In this statement, Assad underlined two issues in particular. The first is Türkiye’s withdrawal from Syrian territory, which it controls, and the other is Ankara’s refusal to support groups seen as terrorists by the Damascus government. If we really want to normalize relations with Syria, we need to consider these demands.

GRADUAL WITHDRAWAL FROM SYRIAN TERRITORY

First, it is very useful to make this analysis by putting ourselves in the position of the Syrian and Damascus governments and then focusing on what we want to achieve with normalization with this country. For example, how long do we want to stay in the territory we control in Syria? If we are not opposed to these territories coming under Syria’s full and effective sovereignty, and if it is only a question of timing or timetable, the problem can be overcome.
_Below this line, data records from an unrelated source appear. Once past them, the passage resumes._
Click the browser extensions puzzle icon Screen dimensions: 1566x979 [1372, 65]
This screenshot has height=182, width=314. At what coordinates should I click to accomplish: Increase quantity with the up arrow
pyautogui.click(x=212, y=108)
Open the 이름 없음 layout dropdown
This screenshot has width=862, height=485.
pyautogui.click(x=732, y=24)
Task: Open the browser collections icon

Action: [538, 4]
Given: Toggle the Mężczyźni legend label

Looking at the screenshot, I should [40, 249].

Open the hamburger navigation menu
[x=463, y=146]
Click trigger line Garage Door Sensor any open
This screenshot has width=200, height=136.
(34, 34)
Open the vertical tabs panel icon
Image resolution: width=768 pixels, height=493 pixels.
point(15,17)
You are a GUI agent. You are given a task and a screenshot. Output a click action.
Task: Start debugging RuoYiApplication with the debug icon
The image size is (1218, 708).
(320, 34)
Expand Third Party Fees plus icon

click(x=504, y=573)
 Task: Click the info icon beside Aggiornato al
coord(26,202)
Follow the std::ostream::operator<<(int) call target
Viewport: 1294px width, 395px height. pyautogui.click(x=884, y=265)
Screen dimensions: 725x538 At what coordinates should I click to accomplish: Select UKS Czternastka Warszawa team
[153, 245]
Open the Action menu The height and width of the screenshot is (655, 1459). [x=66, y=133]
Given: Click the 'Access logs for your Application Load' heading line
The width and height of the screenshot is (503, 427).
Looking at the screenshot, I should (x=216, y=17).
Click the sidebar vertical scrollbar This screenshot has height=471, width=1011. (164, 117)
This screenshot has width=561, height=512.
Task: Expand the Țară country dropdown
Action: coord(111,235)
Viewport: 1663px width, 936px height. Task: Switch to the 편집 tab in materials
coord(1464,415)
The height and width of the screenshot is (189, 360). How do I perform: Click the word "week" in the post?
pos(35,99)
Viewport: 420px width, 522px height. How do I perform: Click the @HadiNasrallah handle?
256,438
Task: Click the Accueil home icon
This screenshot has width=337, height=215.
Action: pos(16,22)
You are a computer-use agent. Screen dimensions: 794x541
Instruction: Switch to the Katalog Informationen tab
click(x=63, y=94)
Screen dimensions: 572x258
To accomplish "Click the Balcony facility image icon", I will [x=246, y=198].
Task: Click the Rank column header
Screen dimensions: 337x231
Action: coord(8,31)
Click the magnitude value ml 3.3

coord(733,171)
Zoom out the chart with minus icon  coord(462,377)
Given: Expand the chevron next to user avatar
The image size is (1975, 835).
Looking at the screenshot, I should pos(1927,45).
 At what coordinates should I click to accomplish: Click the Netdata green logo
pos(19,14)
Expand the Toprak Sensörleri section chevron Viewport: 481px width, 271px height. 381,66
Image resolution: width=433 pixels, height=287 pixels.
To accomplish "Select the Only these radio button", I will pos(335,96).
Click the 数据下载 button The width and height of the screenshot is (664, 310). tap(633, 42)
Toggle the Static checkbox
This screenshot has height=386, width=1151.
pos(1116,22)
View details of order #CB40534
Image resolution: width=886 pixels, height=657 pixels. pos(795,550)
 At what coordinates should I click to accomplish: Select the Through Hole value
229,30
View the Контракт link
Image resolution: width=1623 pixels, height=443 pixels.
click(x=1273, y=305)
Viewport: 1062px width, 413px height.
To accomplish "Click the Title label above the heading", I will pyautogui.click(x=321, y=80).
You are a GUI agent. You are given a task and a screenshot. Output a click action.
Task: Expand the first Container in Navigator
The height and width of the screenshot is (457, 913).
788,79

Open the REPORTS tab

For example, why is it not possible for the Syrian state to gradually appoint administrators to the lands we control and to integrate these lands into its administrative system within the framework of a certain calendar when an agreement is signed with the Damascus government in line with our expectations from Syria (return of asylum seekers and joint fight against terrorism)? More precisely, why not consider signing another agreement with the government in Damascus to cede these territories to Syria’s direct and effective sovereignty once we have reached a compromise with Syria on issues such as the return of asylum seekers and the updated implementation of the Adana Agreement?

Accordingly, once a common ground on the asylum seekers and the Adana Agreement is found, Türkiye would sign an agreement committing to cede these territories to Syria’s direct sovereignty, and a timetable could be set for how this would happen gradually. While Turkish security forces maintain a presence in those areas, Syria could appoint administrators, teachers, doctors, and other civil servants there, and the Damascus government could also consider sending teams to liaise with Turkish security forces. As a result, the process of integrating the public institutions and administration in these regions under the de facto control of Türkiye into the Syrian system and the registration of border crossings by Turkish and Syrian customs officials could be initiated. Trade between the two countries would be recorded and taxed. During such a transition, Turkish security forces would gradually leave the region, at which time the Adana Agreement, already updated, would come into effect and Türkiye’s most important security concern would be addressed. Syria, on the other hand, could reincorporate its territory into its sovereignty. It may be possible to develop a complete win/win strategy.

IF OUR GOAL IS NOT TO WITHDRAW FROM SYRIAN TERRITORY…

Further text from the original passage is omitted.